Stopping the triad before it starts
One of the greatest challenges in treating patients with multisystem injuries is a group of interrelated symptoms, collectively known as the trauma triad of death. The conditions that make up the triad — hypothermia, coagulopathy and acidosis — compound one another in an escalating chain of events that, if untreated, results in irreversible tissue damage and death.
According to Terri A. Elsbernd, R.N., pediatric trauma coordinator at Mayo Clinic in Rochester, Minn., the precipitating factors are hemorrhagic shock, hypotension and resulting hypothermia.
"Up to 66 percent of trauma patients have diminished body temperature," she says. "It doesn't matter what the geographic region is or the time of year, most trauma patients are hypothermic. Resuscitation efforts, including the use of unwarmed fluids and red blood cells, can cause a significant drop in body temperature, too."
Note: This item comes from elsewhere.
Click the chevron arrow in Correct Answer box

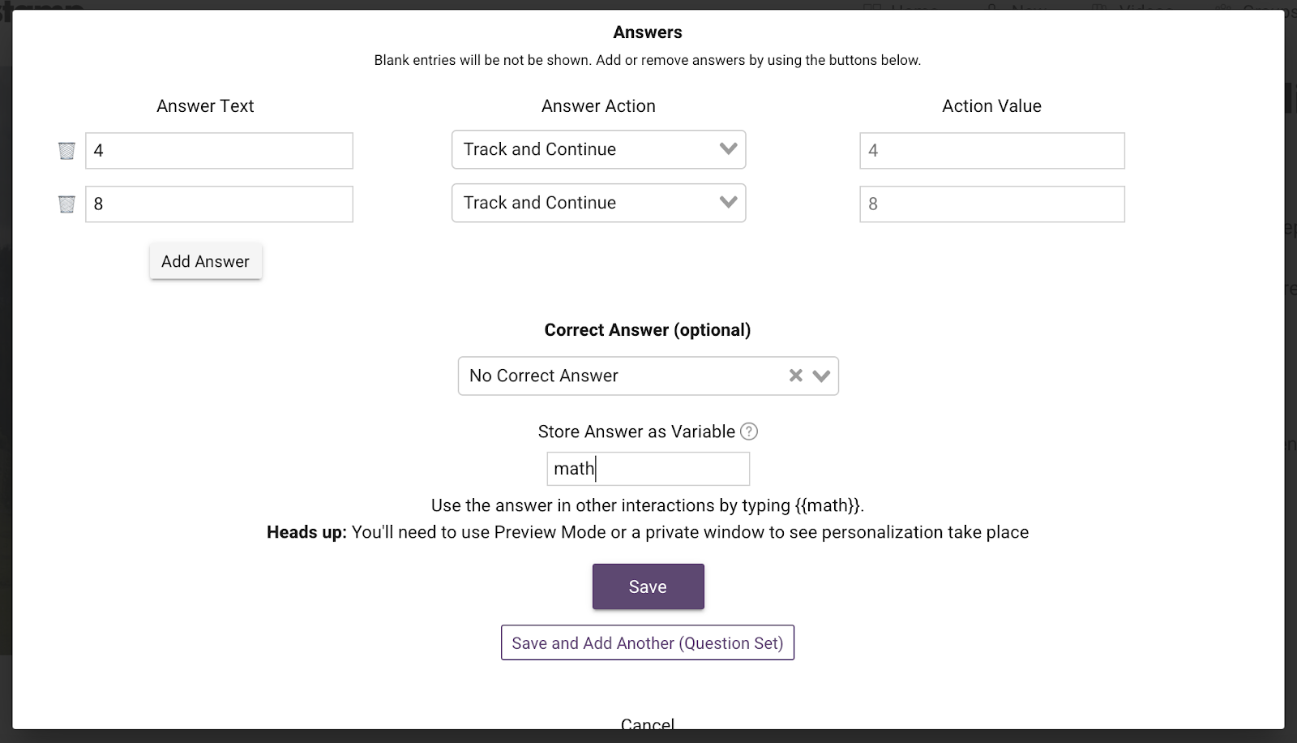(x=821, y=376)
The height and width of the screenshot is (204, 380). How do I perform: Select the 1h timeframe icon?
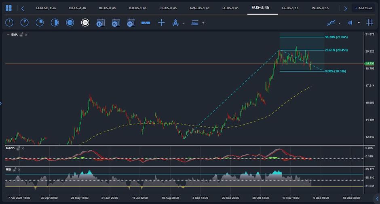point(70,23)
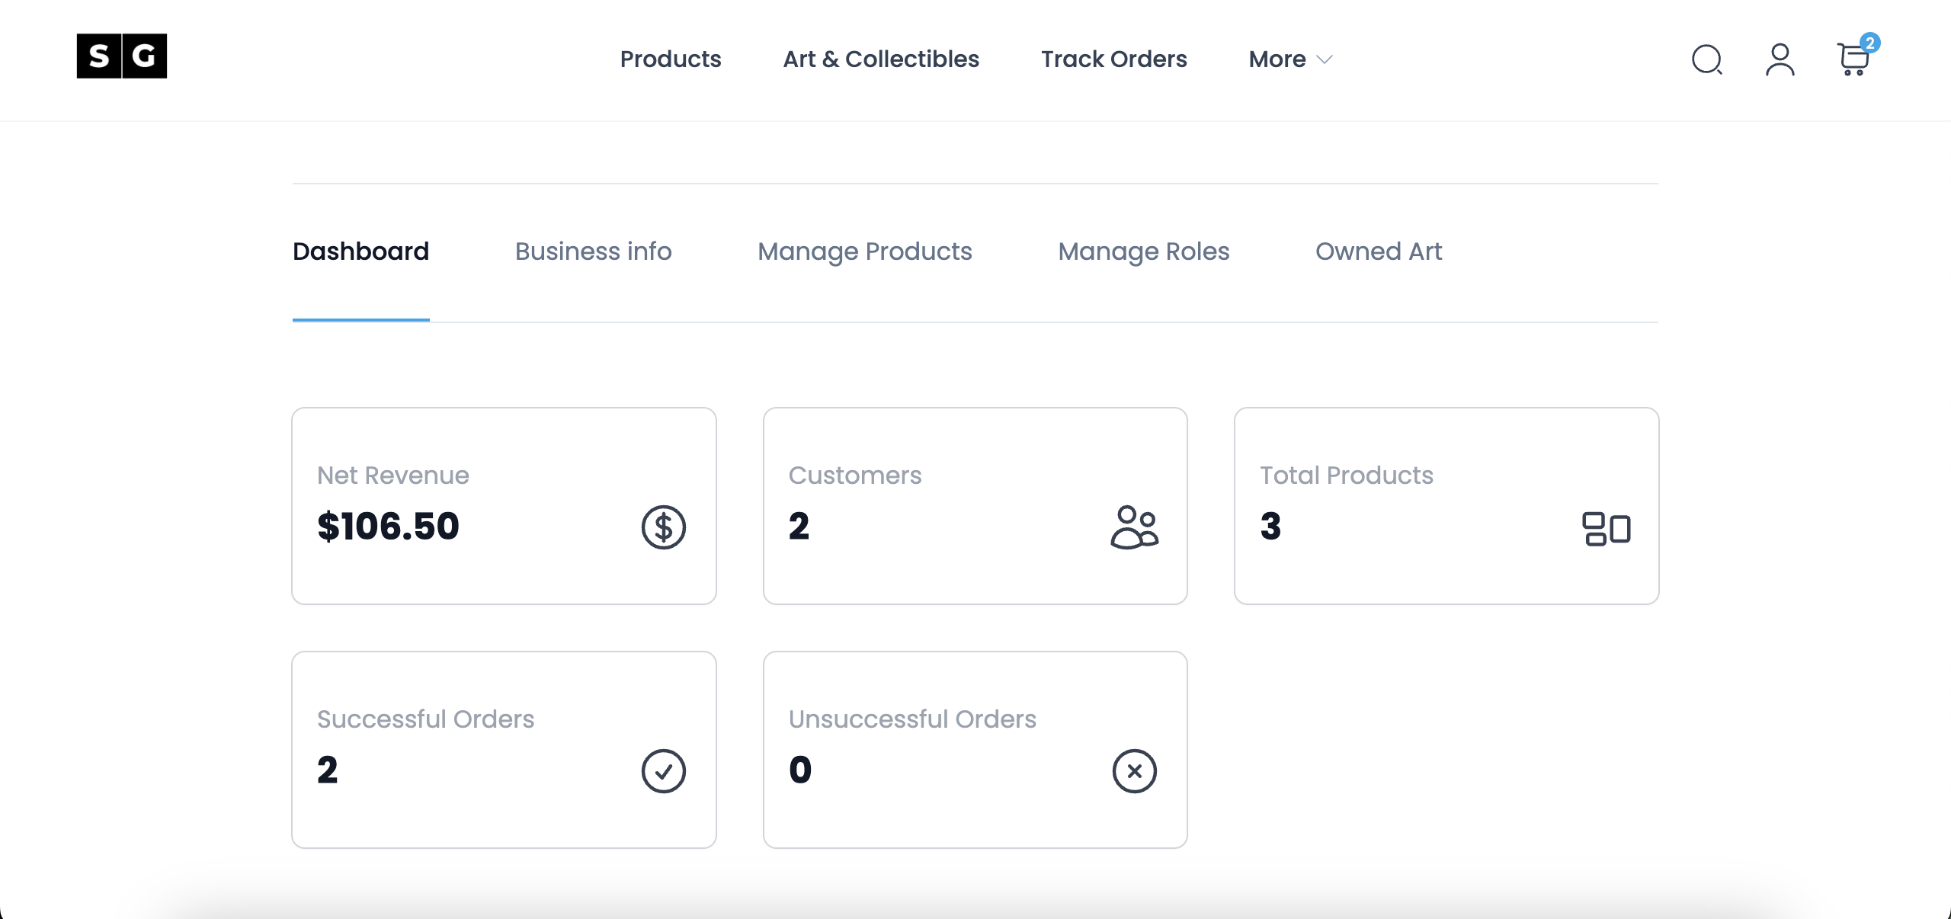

Hypothermia is the gateway to the triad because almost all clotting mechanisms are temperature dependent. Cold inhibits the clotting cascade, leading to coagulopathy. Unchecked hemorrhage, in turn, decreases blood pressure and the amount of available oxygen, causing cells to convert to anaerobic metabolism. The resulting release of lactic acid further hinders clotting and cellular function, which leads to decreased cardiac output and even less available oxygen.
"In other words, people become more hypothermic, more coagulopathic and more acidotic in a vicious cycle. And that's what kills patients," Elsbernd says. She adds that all three components of the triad are woven together so tightly that as time passes, it becomes increasingly difficult to separate and reverse them.
Recognition equals prevention
It can also be difficult to recognize shock in the first place, especially in young, healthy, compensated adults. "Don't be fooled by people who are fully alert and oriented," she cautions. "As for children, they can lose 30 percent of their blood volume before their blood pressure drops."
To help detect early signs of hemorrhagic shock, Mayo Clinic now uses the St02 monitor, a device that measures tissue hemoglobin oxygen saturation at the level of microcirculation. Watch Anita Stoltenberg, respiratory care supervisor in the emergency department and trauma intensive care unit, discuss use of ST02 monitors on Youtube.
Serum lactate is another reliable indicator of shock that may be particularly helpful in patients with a significant mechanism of injury but normal vital signs. Base deficit — the amount of base needed to titrate 1 liter of arterial blood to a pH of 7.40 — is used to measure global tissue acidosis. Base deficit testing can be performed at the bedside using a handheld device and a single drop of blood.
Elsbernd recommends that smaller hospitals perform coagulation studies early in their evaluation. Ongoing blood pressure monitoring, pulse oximetry, core body temperature and urine output are all helpful in assessing circulatory status, but Elsbernd cautions that it's important to look at vital signs more globally. "If the patient has only one or two low blood pressure readings, consider the possibility of shock," she says. Then consider what can be done to reverse hypothermia and prevent the downward spiral into the triad. Keep the patient covered, use forced-air warming blankets, increase the temperature in the trauma bay, make sure IV fluids and blood are warm."
She suggests that hospitals lacking resources for adequate rewarming transfer trauma patients who have a registered core temperature below 96.8 F (36 C).
Ultimately, Elsbernd says, keen clinical skills trump everything. "An understanding of the pathophysiology of the triad, as well as rapid recognition and intervention, can decrease mortality," she stresses. "There are so many things nurses can do that will make a huge difference in the outcome for the patient."